An expansion of one of iGEM Guelph’s previous projects, the goal of this project is to prevent the formation of calcium oxalate in the brewing process by characterizing and employing O. formigenes enzymes Formyl CoA Transferase (FRC) and Oxalyl CoA Decarboxylase (OXC) to degrade oxalate in solution. Subsequently, brewing yeast, Saccharomyces cerevisiae, will be engineered to uptake and break down oxalate using synthetic biology techniques.

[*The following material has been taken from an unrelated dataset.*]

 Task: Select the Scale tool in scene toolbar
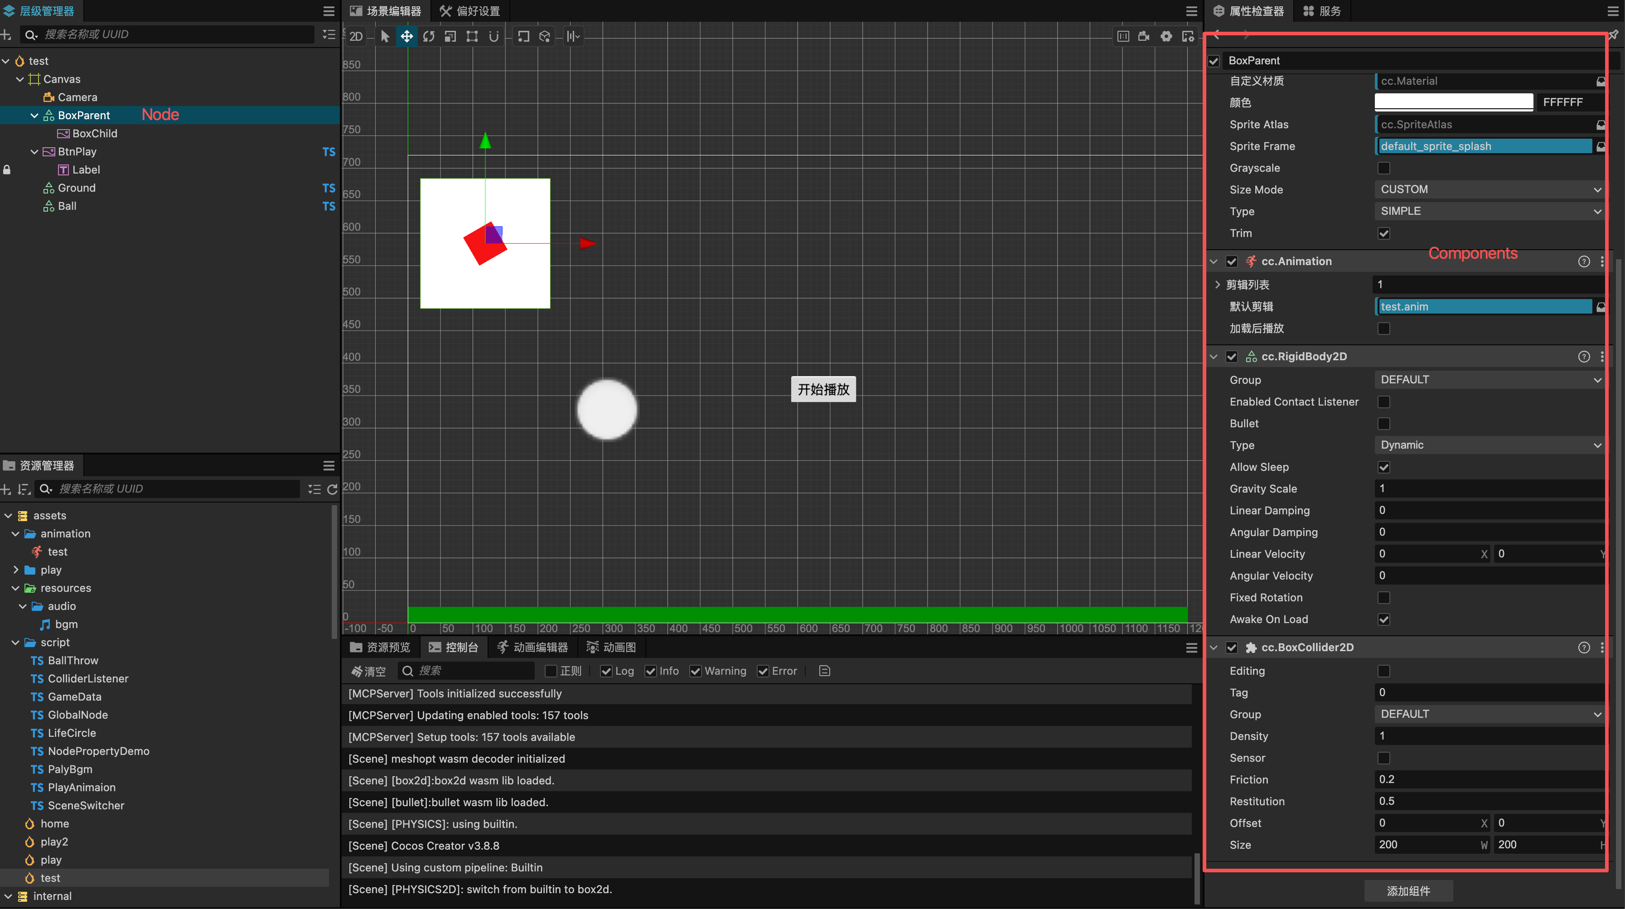click(450, 37)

Project C: CRISPR in Plants

Global warming is and has been changing weather patterns and natural systems. With changing temperatures, we have seen shifts in growing seasons, crop yield, structure, and health, as well as changes in ecological interactions with crops and their environment. With such uncertainty in both climate and weather, iGEM Guelph has recognized that from a food security and economic perspective there exists a great need to overcome these challenges. As such, we aim to genetically engineer crops to be better able to withstand the stressful conditions created by climate change.

For this project we will use Arabidopsis thaliana as a model organism for a proof of concept system to eventually be implemented as a tool in important crops. CRISPR systems will be inserted into the A. thaliana genome via Agrobacterium tumefaciens-mediated transformation in order to manipulate the expression of a select set of genes via targeting of their respective promoter regions. To decrease gene expression we will use CRISPR interference (CRISPRi), and to increase gene expression we will be employ CRISPR activation (CRISPRa).

The four initial genes of interest to be regulated are CLE18, which is responsible for root length and therefore drought response, ICE2 which regulates cold tolerance, SPCH which regulates stomatal development and DXR which regulates formation of isoprenoids and chlorophyll content.